===== Passage provided
RUSS TOLMAN AND THE TOTEM POLEMEN
Goodbye Joe (Skyclad) 1990

Photos

Feeling a bit camera shy

Bio

True West: a two-fisted, two-guitar band you're bound to love even if you despise the rest of the groups in the Paisley Underground. I have no idea who said that or who these people were who disliked the Dream Syndicate, Rain Parade, Green On Red, the Long Ryders, the Bangles and the Three O'Clock -- the Los Angeles-based combos that comprised the Paisley Underground. Everybody I knew loved them! And True West in their prime were every bit as exhilarating ”and psychedelic in the best sense of the word” as benchmark Paisley combos Dream Syndicate or Rain Parade. To stand transfixed in front of dueling True West guitarists Richard McGrath and Russ Tolman as they created a turbulent sea of noise under soaring vocalist Gavin Blair would keep you awake all night, long after those six cappuccinos had worn off.

Sorting out how True West came to exist might best require the services of U.K. journalist Pete Frame, famous for an extensively annotated series of band family trees. The print version goes like this. In the late '70s, Steve Wynn and Kendra Smith were enrolled at the University of California at Davis, about 10 miles west of Sacramento. Unlikely as it seems, Davis would become the hub of a thriving music scene that would catch fire in the early '80s with new indie-rock heroes like Scott Miller's Game Theory and Guy Kyser's Thin White Rope.
==========
Given problem >>
In the band bio above, who were the two dueling guitarists in True West?
===== Collected data
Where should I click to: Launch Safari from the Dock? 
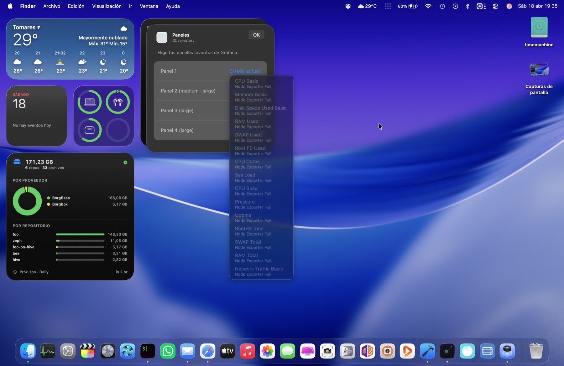point(208,351)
==========
Solved exercise >>
Richard McGrath and Russ Tolman